Судьбы этих четверых из команды я не знал. Я сидел в бункере, когда их допрашивали, потом нас вывезли в разные стороны, и я не получал о них никаких известий. Я помнил их: молодые ребята, студенты. Значит, погибли, если то, что говорит Дына, соответствует правде. Его воспоминания были ярки, колоритны, объемны, воскрешали подробности, давно вылетевшие из головы. Но ничего существенного он не сказал, хоть и старался изобразить меня обыкновенной свиньей в человеческом облике. Воровал на кухне маргарин, торговал с коммандофюрером, бил…

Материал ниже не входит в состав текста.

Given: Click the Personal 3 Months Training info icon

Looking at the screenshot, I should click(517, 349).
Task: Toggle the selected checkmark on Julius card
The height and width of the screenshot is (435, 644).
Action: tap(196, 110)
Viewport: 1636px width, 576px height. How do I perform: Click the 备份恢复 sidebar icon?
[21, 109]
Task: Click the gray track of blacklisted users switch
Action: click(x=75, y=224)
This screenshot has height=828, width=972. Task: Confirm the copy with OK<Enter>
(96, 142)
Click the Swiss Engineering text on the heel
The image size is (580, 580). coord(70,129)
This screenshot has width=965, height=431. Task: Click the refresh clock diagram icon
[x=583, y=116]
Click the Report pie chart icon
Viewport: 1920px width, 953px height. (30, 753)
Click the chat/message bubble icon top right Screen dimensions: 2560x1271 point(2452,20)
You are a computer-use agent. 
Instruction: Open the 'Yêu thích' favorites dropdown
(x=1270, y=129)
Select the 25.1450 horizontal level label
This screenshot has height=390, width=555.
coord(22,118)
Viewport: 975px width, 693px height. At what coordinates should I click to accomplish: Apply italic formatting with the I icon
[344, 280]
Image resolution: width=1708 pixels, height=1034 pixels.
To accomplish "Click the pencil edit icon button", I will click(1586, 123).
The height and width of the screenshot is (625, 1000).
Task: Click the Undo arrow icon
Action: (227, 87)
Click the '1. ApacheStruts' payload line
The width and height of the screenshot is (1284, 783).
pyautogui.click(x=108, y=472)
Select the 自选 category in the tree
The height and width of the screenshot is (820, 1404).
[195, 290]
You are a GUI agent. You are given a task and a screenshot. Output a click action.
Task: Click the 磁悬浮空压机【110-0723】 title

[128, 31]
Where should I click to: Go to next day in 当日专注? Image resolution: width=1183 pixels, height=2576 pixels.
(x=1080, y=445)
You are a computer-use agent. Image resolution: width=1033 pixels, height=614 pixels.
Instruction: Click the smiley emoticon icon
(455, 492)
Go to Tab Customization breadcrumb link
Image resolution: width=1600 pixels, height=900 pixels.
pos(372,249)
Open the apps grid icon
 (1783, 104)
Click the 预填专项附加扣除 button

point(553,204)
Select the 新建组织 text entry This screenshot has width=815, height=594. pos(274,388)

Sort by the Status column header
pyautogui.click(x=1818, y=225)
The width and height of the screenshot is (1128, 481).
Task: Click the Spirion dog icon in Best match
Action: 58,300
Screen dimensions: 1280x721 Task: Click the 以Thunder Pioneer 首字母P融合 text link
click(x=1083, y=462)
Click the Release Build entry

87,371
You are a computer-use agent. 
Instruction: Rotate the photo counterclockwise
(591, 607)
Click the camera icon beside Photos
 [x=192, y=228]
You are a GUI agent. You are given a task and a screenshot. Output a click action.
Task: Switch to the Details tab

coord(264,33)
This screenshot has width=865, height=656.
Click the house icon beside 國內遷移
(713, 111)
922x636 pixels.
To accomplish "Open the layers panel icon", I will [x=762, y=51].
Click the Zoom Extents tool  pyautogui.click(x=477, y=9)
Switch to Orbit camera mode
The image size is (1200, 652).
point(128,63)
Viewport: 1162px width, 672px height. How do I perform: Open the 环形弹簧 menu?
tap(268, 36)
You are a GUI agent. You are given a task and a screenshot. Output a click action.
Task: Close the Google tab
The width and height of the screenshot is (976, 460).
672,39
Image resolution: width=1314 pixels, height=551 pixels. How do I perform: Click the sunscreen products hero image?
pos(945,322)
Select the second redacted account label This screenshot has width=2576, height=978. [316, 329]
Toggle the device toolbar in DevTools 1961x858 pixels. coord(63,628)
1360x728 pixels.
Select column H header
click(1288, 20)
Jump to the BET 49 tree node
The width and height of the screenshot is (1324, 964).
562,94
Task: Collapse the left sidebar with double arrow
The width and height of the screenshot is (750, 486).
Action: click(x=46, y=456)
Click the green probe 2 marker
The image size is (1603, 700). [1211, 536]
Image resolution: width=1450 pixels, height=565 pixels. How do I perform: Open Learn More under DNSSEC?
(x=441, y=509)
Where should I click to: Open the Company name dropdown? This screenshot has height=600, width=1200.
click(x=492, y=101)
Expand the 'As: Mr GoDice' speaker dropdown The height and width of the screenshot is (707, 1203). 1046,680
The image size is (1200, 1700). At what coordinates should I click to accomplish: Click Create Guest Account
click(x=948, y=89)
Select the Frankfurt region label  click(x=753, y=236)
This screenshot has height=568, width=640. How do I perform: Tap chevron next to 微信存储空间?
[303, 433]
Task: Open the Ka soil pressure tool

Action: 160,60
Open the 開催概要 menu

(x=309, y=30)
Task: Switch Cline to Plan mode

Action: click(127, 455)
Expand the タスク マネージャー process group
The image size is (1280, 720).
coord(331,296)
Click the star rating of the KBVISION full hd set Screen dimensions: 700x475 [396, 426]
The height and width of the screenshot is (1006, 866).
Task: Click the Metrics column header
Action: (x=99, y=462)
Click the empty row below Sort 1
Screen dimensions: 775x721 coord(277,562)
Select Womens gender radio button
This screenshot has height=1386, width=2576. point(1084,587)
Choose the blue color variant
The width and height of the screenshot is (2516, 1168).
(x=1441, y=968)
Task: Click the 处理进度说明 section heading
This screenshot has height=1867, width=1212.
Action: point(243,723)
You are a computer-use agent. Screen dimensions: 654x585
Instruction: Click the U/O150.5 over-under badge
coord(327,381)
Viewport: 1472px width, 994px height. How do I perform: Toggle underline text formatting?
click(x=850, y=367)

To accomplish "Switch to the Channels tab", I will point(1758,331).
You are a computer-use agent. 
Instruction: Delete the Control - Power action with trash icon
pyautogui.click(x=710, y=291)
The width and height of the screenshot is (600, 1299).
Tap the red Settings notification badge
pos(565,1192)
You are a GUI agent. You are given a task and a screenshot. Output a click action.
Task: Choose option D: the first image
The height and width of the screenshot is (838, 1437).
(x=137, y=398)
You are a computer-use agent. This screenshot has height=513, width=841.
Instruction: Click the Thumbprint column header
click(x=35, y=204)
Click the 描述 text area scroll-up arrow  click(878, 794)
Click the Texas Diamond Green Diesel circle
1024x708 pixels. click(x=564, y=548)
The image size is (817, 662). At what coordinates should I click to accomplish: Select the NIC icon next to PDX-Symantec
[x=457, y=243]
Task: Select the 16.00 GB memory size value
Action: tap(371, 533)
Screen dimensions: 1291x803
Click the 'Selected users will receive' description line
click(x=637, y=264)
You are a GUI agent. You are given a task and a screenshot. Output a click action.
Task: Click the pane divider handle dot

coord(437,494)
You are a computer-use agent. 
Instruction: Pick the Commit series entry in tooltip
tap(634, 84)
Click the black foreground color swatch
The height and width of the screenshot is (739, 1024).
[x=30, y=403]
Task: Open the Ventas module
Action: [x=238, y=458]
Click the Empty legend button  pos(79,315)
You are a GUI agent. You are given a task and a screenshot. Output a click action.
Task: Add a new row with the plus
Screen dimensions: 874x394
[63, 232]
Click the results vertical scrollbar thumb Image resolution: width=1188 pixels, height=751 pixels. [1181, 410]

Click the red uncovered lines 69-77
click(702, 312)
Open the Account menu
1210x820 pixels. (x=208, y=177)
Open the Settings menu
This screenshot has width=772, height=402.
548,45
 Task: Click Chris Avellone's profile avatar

— Ты бил? — удивилась Ганка.
— Дына, расскажи ей, как это случилось! Ведь я был вынужден. Он же воровал у людей хлеб и менял его на сигареты.
— А если теперь на одном из ваших митингов встанет какой-нибудь еврейчик и крикнет: «Лютак бил евреев!» Хорошо же ты будешь выглядеть. На этом пока что предпочел бы закончить. Уже поздно, мне пора. Очевидно, я напишу тебе…
Он ушел, не попрощавшись, сопровождаемый Ганкой до дверей.
— Пойдем к Катажине, — сказала она, вернувшись. — Надо выяснить этот вопрос ради твоего спокойствия.
— Оставь, еще будет время. Сегодня я сыт по горло прошлым.
— Тогда пойду одна.
— Нет. Не согласен, не твое дело!
— Не мое? Ты уверен, что не мое? Может, хочешь сегодня, как обычно, делать со мной уроки? Не чувствуешь, что этот лысый попросту угрожал тебе? Хочешь убедить меня, что тебе все это безразлично? Катажина тоже? И отец? Эту кашу мы должны расхлебать до конца, чтобы увидеть, что там на дне — Красная шапочка или Белоснежка. Одевайся, пошли!
Мы взяли такси и поехали к Катажине.